Maybe Aimery was right. Maybe she should have controlled everyone in that sector from the start. It would have made her a tyrant, but it also would have kept them alive.

She was nauseated from the rank smell coming from the bucket against the wall. She was annoyed that Levana’s goons had taken her best weapon—her cybernetic pointer finger with the gun attachment—and locked her up with her stepmother and stepsister, who had barely spoken since she’d arrived.

Rationally, she knew there was no way she could dig through to the door’s hinges before the guards came for her. She knew she was working herself into a frenzy for no logical reason. But she couldn’t bring herself to slump to the ground, defeated.

Like they were.

Another rock chip crumbled down the wall.

Cinder blew a lock of hair out of her face, but it fell right back down.

According to the clock in her head, she had been in this cell for over twenty-four hours. She had not slept. The wedding, she knew, would be over by now.

The thought tied her stomach into knots.

It occurred to her that if she had let Levana come and take her from New Beijing, this was where she would have ended up anyway. She still would have been executed. She was still going to die.
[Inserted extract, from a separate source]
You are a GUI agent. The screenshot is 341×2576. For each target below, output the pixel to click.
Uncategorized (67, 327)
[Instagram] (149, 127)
She’d tried to run. She’d tried to fight. And all she got for it was a spaceship full of friends who she’d now be taking down with her.

“Why did he call you Princess?”

Cinder paused, glaring at the pathetic scratch marks she’d made. It was Pearl who had spoken, her voice fragile as she broke their silence for the first time in hours.

Pushing the miscreant hair back with her sweat-dampened wrist, Cinder glanced at Pearl and Adri, not bothering to hide her disdain. She had already hardened herself to any sort of sympathy for them. Every time a twinge struck her, she called up the memory of Adri demanding that Cinder hobble around footless for an entire week, as a reminder that she “wasn’t human.” Or the time Pearl had thrown Cinder’s toolbox into a crowded street, ruining the silk gloves Kai had given her.